### GIVEN EXERCISE
Copy every record below word for word, leaving out the pictures.

--- Start EXTRACTED MATERIAL ---

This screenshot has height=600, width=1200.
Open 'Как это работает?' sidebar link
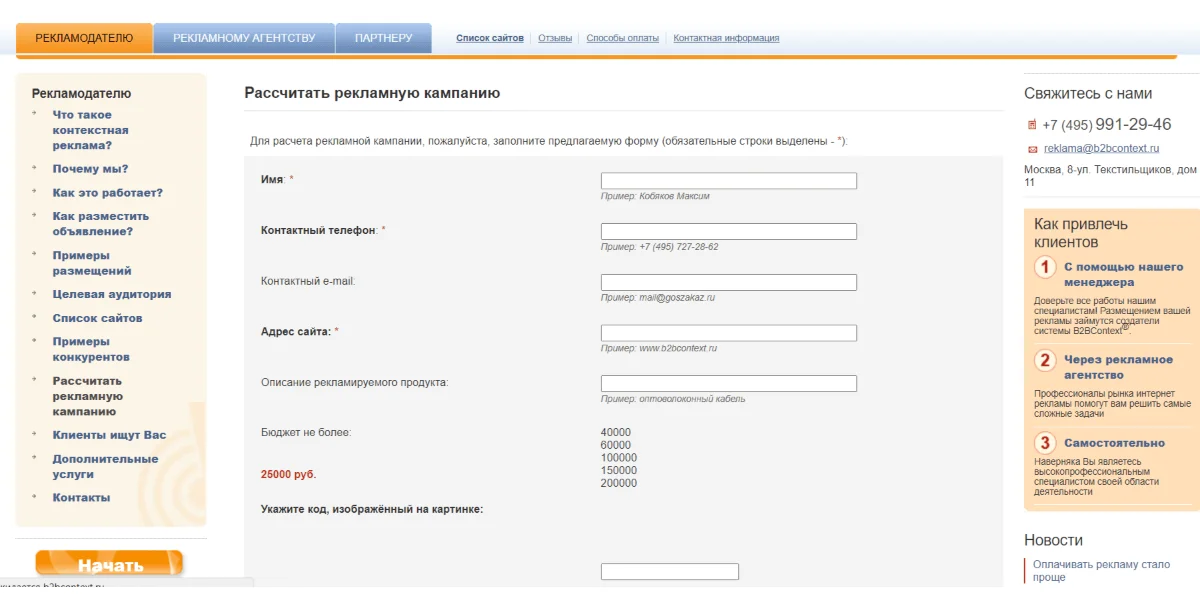point(107,192)
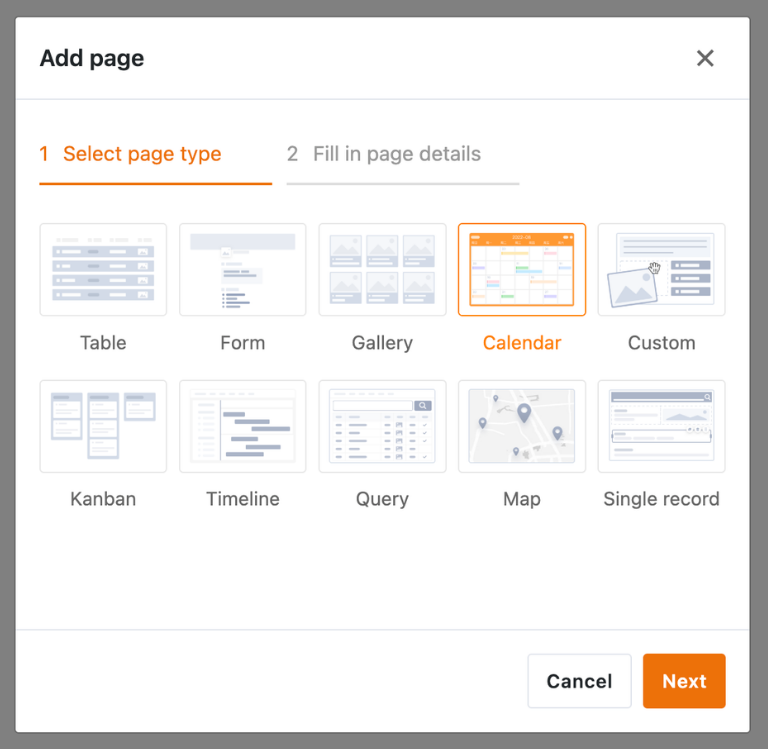
Task: Click the Next button
Action: pos(684,680)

--- End EXTRACTED MATERIAL ---

### SOLUTION
This screenshot has height=600, width=1200.
Open 'Как это работает?' sidebar link
point(107,192)
Task: Click the Next button
Action: pos(684,680)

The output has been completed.